Le Figarò - by Jean-Jacques Mével
Sotto lo sguardo degli ammiragli francesi, britannici e polacchi, il varo della Fgs Konrad Adenauer ha mantenuto le promesse della vigilia. Battezzate dallo champagne, le 55mila tonnellate di metalli profilati sono scivolate in acqua alle 10 in punto, nella rada di Wilhelmshaven. Bagnato da una pioggia malevola, il concerto di sirene ha segnato un altro battesimo: quello della marina dell'Unione, quindici anni dopo il "Grande balzo".
"Chi avrebbe mai detto che l'Europa sarebbe andata così in fretta e così lontano nella difesa? Senza dubbio ci voleva che un'altra generazione toccasse il fondo per tirare la testa fuori dall'acqua. A quel punto, ma c'è bisogno di dirlo, è stato molto facile ritrovare lo slancio". Appena rieletto, il numero uno europeo Martin Grand non si è lasciato scappare il piacevole evento. La sua squadra, rinforzata dal verdetto delle urne, è arrivata al gran completo sul Mare del nord. Persino il suo acerrimo avversario italiano, rispedito a Strasburgo come capo dell'opposizione, ha finito per beccarsi la famosa pacca presidenziale.
La Konrad Adenauer salperà nel 2034 insieme alla sue unità d'assalto e tutta la sua gamma di droni multifunzione. La nave ammiraglia dei Reparti d'assalto dell'Ue segna inoltre il ritorno della Germania sulla scena militare dopo una lunga assenza. La missione è ancora incerta. Tuttavia considerando la decadenza della Nato, la cronica instabilità del mondo musulmano e i pericoli crescenti lungo il confine russo-cinese, la Repubblica federale non aveva altra scelta. In mancanza di una strategia propria ha finito col riallinearsi all'asse della difesa.
Nel grande porto di Jade il cancelliere, il primo ministro di Sua maestà e il padrone dell'Eliseo si sono accodati a Grand nel sottolineare "il destino finalmente condiviso" e la "comunione delle sovranità". Mezzo secolo di gelosie scivola nell'oblio. Berlino, Londra e Parigi si ritrovano fianco a fianco in quella che giorno dopo giorno si dimostra essere sempre di più una federazione. Il "ménage à trois" è in luna di miele, e intanto la Russia bussa alla porta. Per il settantacinquesimo anniversario del trattato di Roma l'Unione europea si è rimessa in carreggiata. Dimenticatevi le baruffe sull'agricoltura, le grandi questioni legate all'identità, l'eterno dibattito sulla modifica dei trattati. Il vecchio continente, ricostruito dopo la crisi dell'euro, ha smesso di girarsi i pollici. L'orizzonte ora è più ampio. Meno istituzioni, più potere. Una risorsa fondamentale per proteggere la moneta unica dalla concorrenza del dollaro e dello yuan. Priorità comuni e credibili in politica estera. E per finire, una difesa in grado di rispondere alle sfide del nostro tempo.

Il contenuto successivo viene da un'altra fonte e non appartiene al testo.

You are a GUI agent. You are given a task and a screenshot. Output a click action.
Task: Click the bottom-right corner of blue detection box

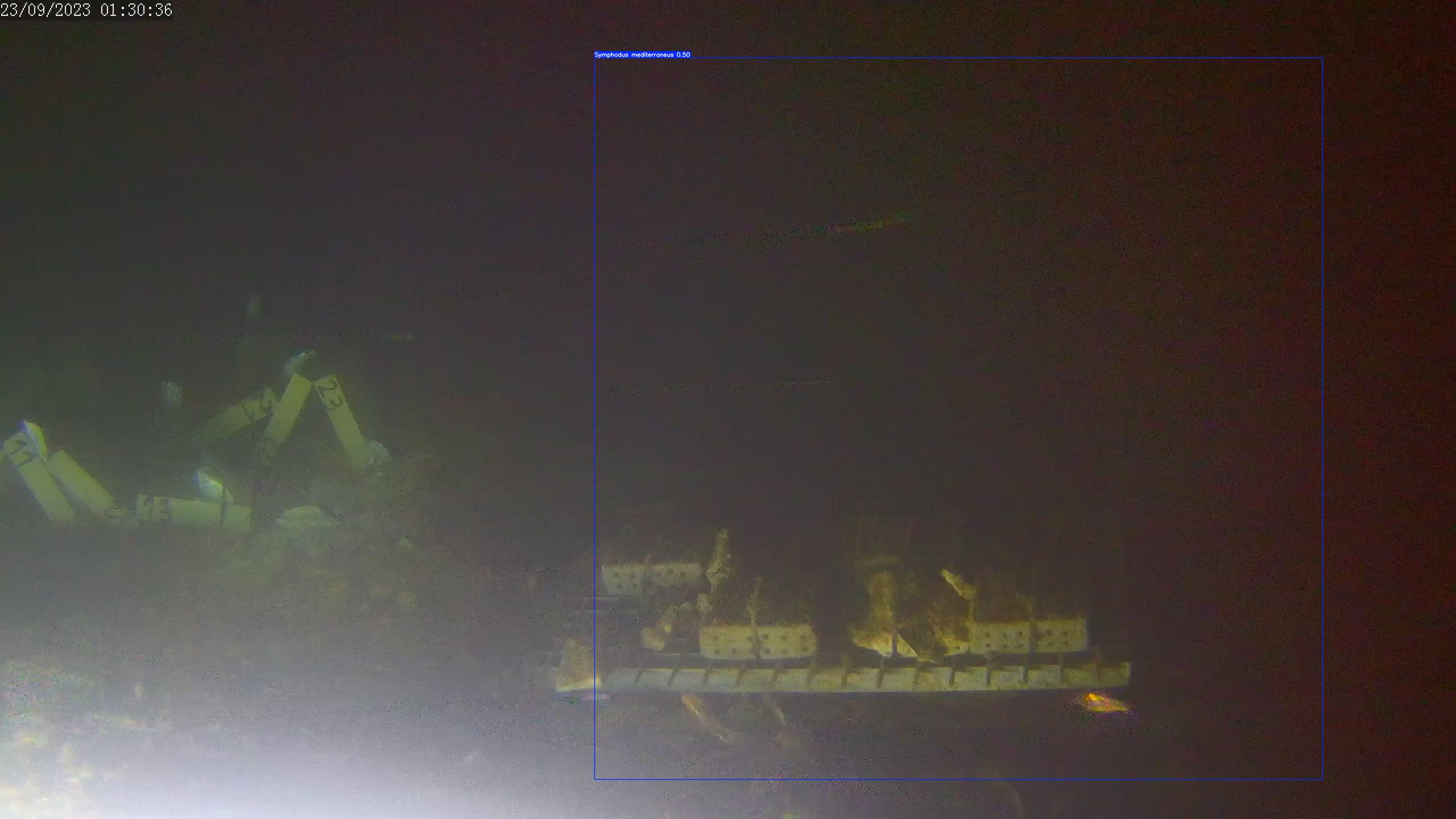coord(1322,779)
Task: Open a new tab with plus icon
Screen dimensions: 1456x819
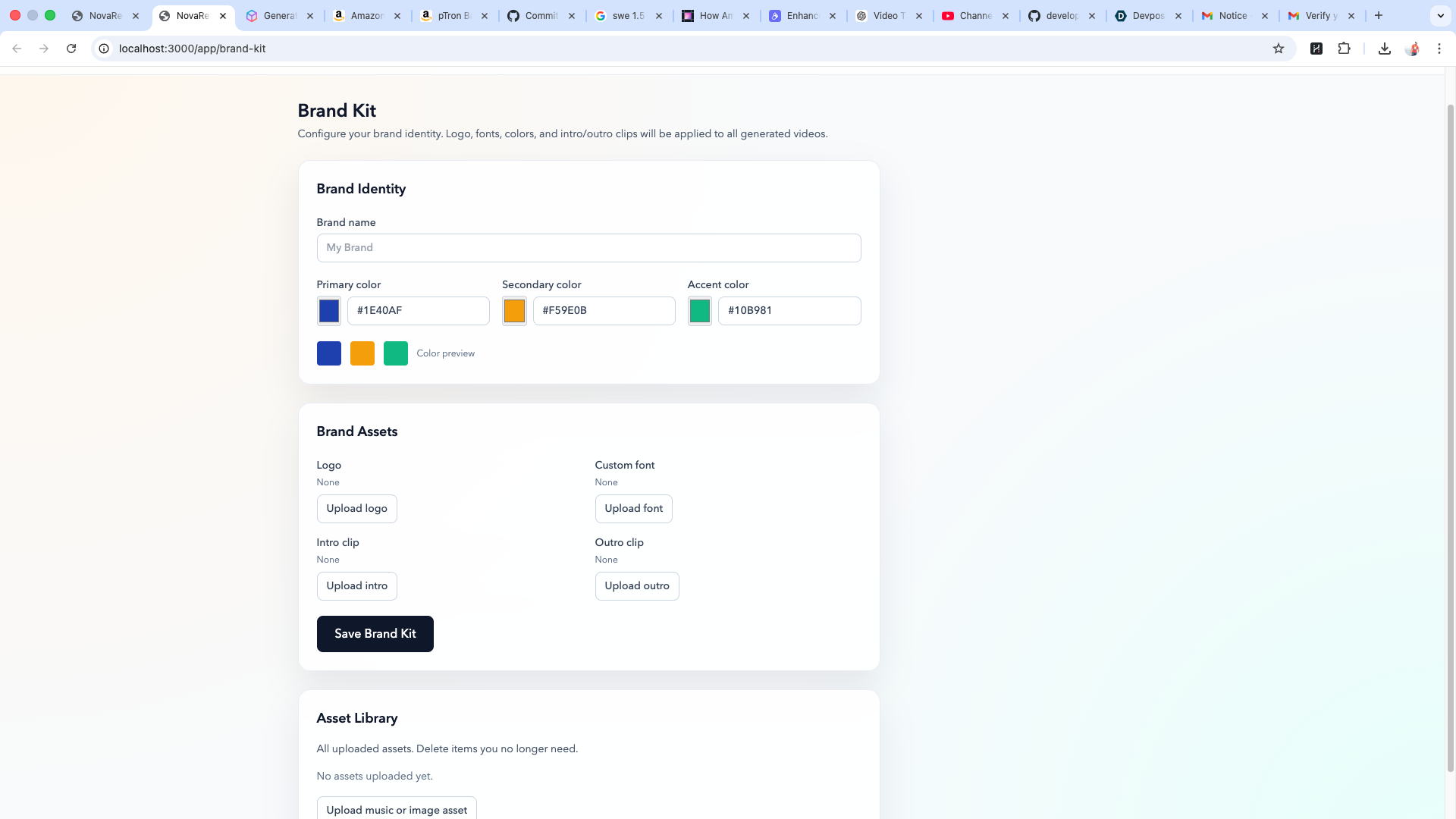Action: (1379, 15)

Il passo più importante, la nomina di un presidente europeo, in realtà ha seguito il corso naturale degli eventi. È bastato fondere tra loro i due presidenti di Bruxelles, quello della Commissione e quello del Consiglio. I vecchi trattati non lo proibivano. Angela Merkel, nominata nel 2013 console dei ventotto, tre anni più tardi è riuscita a vincere le elezioni a suffragio continentale. L'euro è stato salvato, e l'Europa è diventata finalmente una realtà concreta. Dopo diversi lustri il Grande balzo è stato annunciato. Il secondo passo è stato il crollo della sterlina britannica, minata dal deficit e relegata al rango di moneta fossile. Londra ha così onorato la promessa fatta cinquant'anni prima. Dopo la conversione del Regno Unito soltanto il franco svizzero e l'indistruttibile corona ceca continuano a sopravvivere nell'ombra. Il matrimonio della Royal Navy con la Royale francese non è stato altro che una semplice formalità. Anche se probabilmente l'ammiraglio Nelson si è rivoltato nella tomba.